The Dirty Secret of Enterprise RAG
Retrieval-Augmented Generation has become the default pattern for enterprise AI. Company has proprietary data, company wants AI to use that data, company implements RAG. Simple in concept. Agonizing in execution.
We have audited RAG implementations at over twenty organizations in the past year. The median implementation retrieves irrelevant documents 30 to 40% of the time, provides no mechanism for users to verify sources, and has never been systematically evaluated against a quality benchmark.
These systems are in production. Employees are making decisions based on their outputs. Nobody is measuring how often those outputs are wrong.
Where RAG Implementations Fail
- Chunking strategy is an afterthought. Most teams split documents into fixed-size chunks without considering document structure, semantic coherence, or retrieval requirements. A 512-token chunk that splits a table in half is worse than useless. It is actively misleading.
- Embedding models are chosen by default, not by evaluation. Teams use whatever embedding model the tutorial recommended without benchmarking it on their actual data. Domain-specific content (legal, medical, financial) often requires specialized embeddings or at minimum careful evaluation of general-purpose ones.
- Retrieval is confused with search. Most RAG implementations do naive vector similarity search. This misses relevant documents that use different terminology, fails on queries that require reasoning about document relationships, and returns duplicative results from similar documents.
- The generation step ignores retrieval quality. The model receives retrieved documents and generates an answer, with no mechanism to assess whether the retrieved documents actually contain the information needed. Garbage in, confident garbage out.
What Good RAG Looks Like
Intelligent chunking. Respect document structure. Use semantic boundaries. Overlap chunks to avoid information loss at boundaries. Index metadata alongside content so retrieval can filter by document type, date, author, or other attributes.

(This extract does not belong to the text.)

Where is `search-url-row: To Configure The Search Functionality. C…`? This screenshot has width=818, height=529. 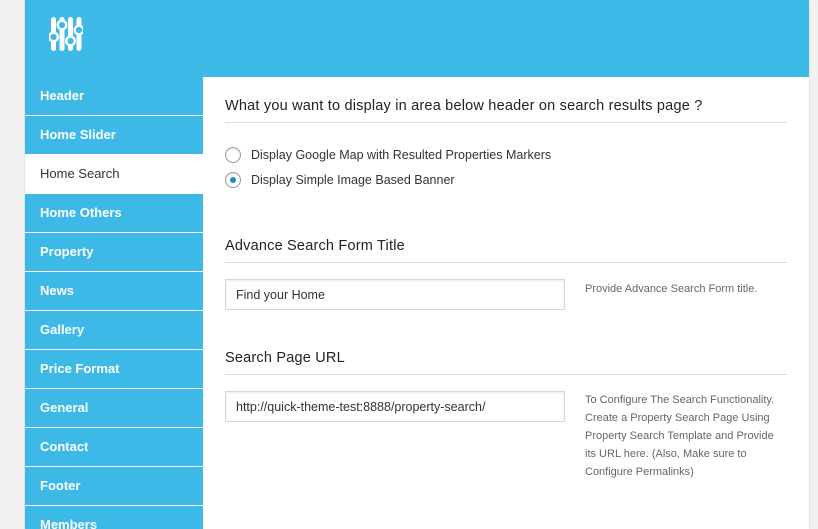
search-url-row: To Configure The Search Functionality. C… is located at coordinates (506, 428).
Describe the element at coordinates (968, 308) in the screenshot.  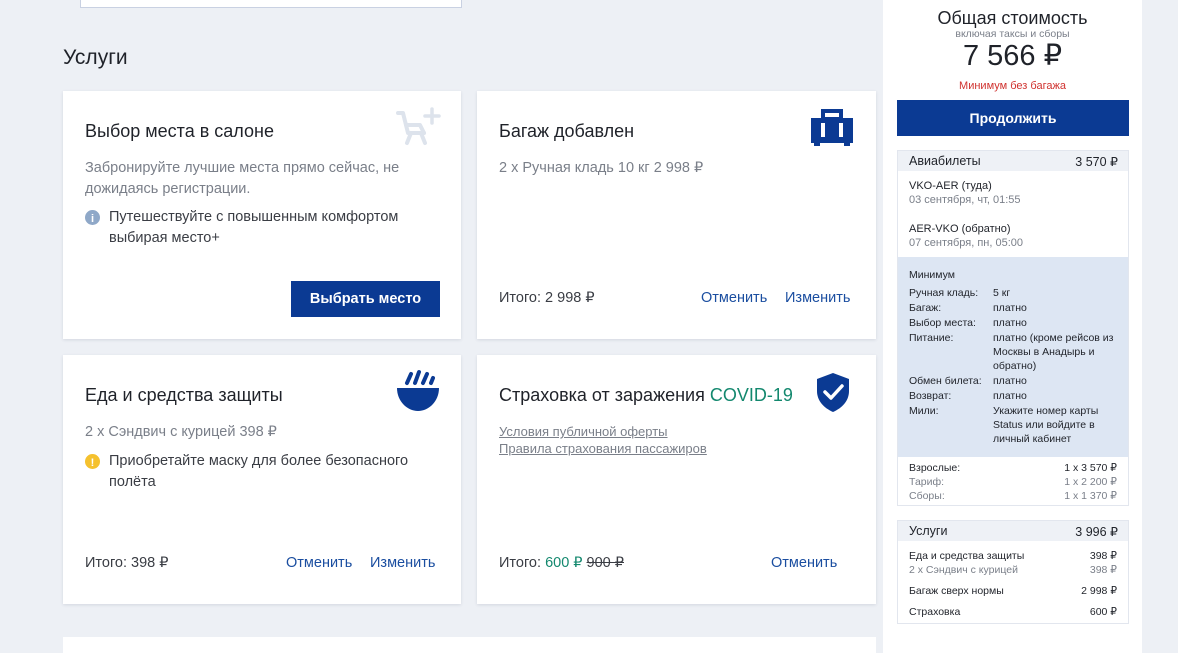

Hybrid retrieval. Combine vector search with keyword search. Use re-ranking models to improve precision. Implement query expansion to catch relevant documents that use different terminology.
Retrieval evaluation. Measure retrieval quality independently from generation quality. Track retrieval precision and recall on a test set. If you cannot find the right documents, no amount of prompt engineering will fix the output.
RAG is not a solved problem. It is a system design challenge that requires the same rigor as any production data pipeline. Treating it as a tutorial exercise produces tutorial-quality results.
The Fix
Build a retrieval evaluation dataset: 100 questions with known source documents. Measure your current retrieval accuracy. The number will probably horrify you. That horror is the beginning of improvement.